Comment Re:Could someone with privacy concerns please resp (Score 1) 205

In what way is Google Glass significantly more threatening with regards to privacy than the situation of ubiquitous camera embedded in cell phones situation that we already have today, where probably 7 out of every 10 people you see are carrying something they could use to take pictures or video at any time anyways?

agree, strongly. Thanks for the vocalizing of the issue which has been remarkably off the public debate radar for the last 10 years.

Secondly, actively *highly* secret recording devices, like spy cameras and the like, which can be embedded in glasses or other very inconspicuous places, far less noticeable than Glass, have been available for quite some time. In what way does Google Glass pose a greater threat to privacy than devices like these? Why is there not a similar interest in banning such devices, which anyone is perfectly permitted to buy?

agree again.

I'm not saying that critics who are concerned about privacy are wrong because of the above points, but I'm personally very interested in how critics of Glass would address those issues

Thanks in advance.

Well, I guess I addressed them by agreeing with them. And I think the emphasis of my remaining 'criticism' here (other than being a Google critic for network neutrality hypocrisy[1]), is that I find enlightening the recent lawsuits against android manufacturers that they patch or replace known insecure consumer mobile phones in operation. That issue, and at least what makes it a real issue even if you disagree with the prescribed solution, is a big deal. And Google Glass is just a little I/O attachment for mobile phones. Bluetooth headset +video in/out. Ok, whatever.
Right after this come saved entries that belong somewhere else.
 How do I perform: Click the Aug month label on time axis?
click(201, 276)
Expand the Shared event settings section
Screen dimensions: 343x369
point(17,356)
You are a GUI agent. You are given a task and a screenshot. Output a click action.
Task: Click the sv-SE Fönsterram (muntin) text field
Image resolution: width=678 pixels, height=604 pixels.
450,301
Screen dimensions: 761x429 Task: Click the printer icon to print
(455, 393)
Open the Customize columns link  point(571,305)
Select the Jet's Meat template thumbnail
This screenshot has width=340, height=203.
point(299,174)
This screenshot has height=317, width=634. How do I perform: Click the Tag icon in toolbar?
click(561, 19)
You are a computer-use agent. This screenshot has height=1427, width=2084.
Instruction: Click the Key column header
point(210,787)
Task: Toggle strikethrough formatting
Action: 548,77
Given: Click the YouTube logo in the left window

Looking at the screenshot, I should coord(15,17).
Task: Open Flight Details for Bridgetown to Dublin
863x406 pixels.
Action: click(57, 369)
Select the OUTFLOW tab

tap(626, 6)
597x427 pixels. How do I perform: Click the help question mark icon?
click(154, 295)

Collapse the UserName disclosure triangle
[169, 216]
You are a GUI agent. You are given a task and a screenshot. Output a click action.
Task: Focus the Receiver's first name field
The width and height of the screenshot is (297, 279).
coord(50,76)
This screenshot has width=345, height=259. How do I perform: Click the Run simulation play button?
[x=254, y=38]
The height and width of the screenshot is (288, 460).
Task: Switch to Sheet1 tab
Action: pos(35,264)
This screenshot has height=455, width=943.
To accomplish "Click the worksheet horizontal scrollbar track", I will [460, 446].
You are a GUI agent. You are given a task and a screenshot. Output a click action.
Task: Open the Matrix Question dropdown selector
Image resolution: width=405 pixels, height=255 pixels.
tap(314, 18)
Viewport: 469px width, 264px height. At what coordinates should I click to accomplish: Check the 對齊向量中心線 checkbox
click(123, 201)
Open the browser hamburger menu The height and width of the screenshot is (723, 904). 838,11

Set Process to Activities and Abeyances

Comment Re:PSA:Evil-ToS:No Server Hosting Allowed (Score 1) 408

Ok, let's do this-

Look up Kansas City Startup Village. It is a small business park that has Google fiber. Kansas City and Google both brag about this. There are many businesses in there that host servers and Google does not care. Google is actively encouraging Internet start ups.

Google is only paying lip service to 'garage internet startups' -

This issue to me, is about what an average, er, *every* average joe should be able to expect from something sold as an "internet service". I believe it means the full use of the *symmetric* nature of the Internet Protocol (v6 as advertised here).

Comparing apples to oranges, but the "No Servers" in the ToS is similar to the Google Docs ToS requiring that you give them copyright permissions.

Uhh... right, yeah, both those things sound pretty insane and in need of sanity rewriting to me (as you described them).

The legalistic nature of the USA effectively makes ISPs put in a "No Server" clause, otherwise the ISP would have nothing to fall back on if someone was using the network is an obviously abusive manner.

This is the kind of line I might expect to hear from Google's defense lawyers. But it is stupid if you actually read it as something purporting to be a logical sentence. I.e. it is *precisely* the legalistic nature of the USA that gives everyone involved *countless* methods of fallback if someone is enganging in using the network in an obviously abusive manner. I've heard defenses that complain about making it easier to set up phishing fake sites. I.e. my own paypal website with the content copied to my own apache server and malicious code added. You know what laws that violates? Fraud. Logo/trademark. Copyright. And probably no less than a dozen others. It is purely insane to suggest that cutting off the power of hosting servers/services to the vast class of internet users known as residential users is the only way to deal with such things. Again, it is *precisely* the legalistic nature of the USA that makes such a "No Server" clause as the only claimed solution to those issues, INSANE!!!

I have a local ISP that has a ToS that explicitly states that they are net neutral. You cannot "host servers", but they also state that they will not watch your traffic for any reason other than requested by law or by the end user and they will not traffic shape or block any traffic. Well then, why put in a "No Server" clause in your ToS if you have no way of detecting? If you decide to host up a service and a competitor decides to DDoS your connection and the ISP goes, WTF is this 10Gb of traffic hitting our trunk?! Then they can fall-back to the ToS and say "You're running a server, stop it or get disconnected".

translation: protecting against DDoS on the internet is hard. real solution: by making the problem of DDoSd servers something that can happen to everyone interested in hosting a server, not only a minute fraction of people, more effective mitigation and prevention means will be engineered. Every existing server (and there are lots of them) suffer from this same threat, and their upstream ISPs have to deal with this. I genuinely don't believe that this is such an untractable problem of the day to day internet, that it's only solution is to cut off the empowering ability to host servers/services from the vast class of internet end points known as "residential users" Or again, regular people like you and me and the other 7 billion of us on the planet.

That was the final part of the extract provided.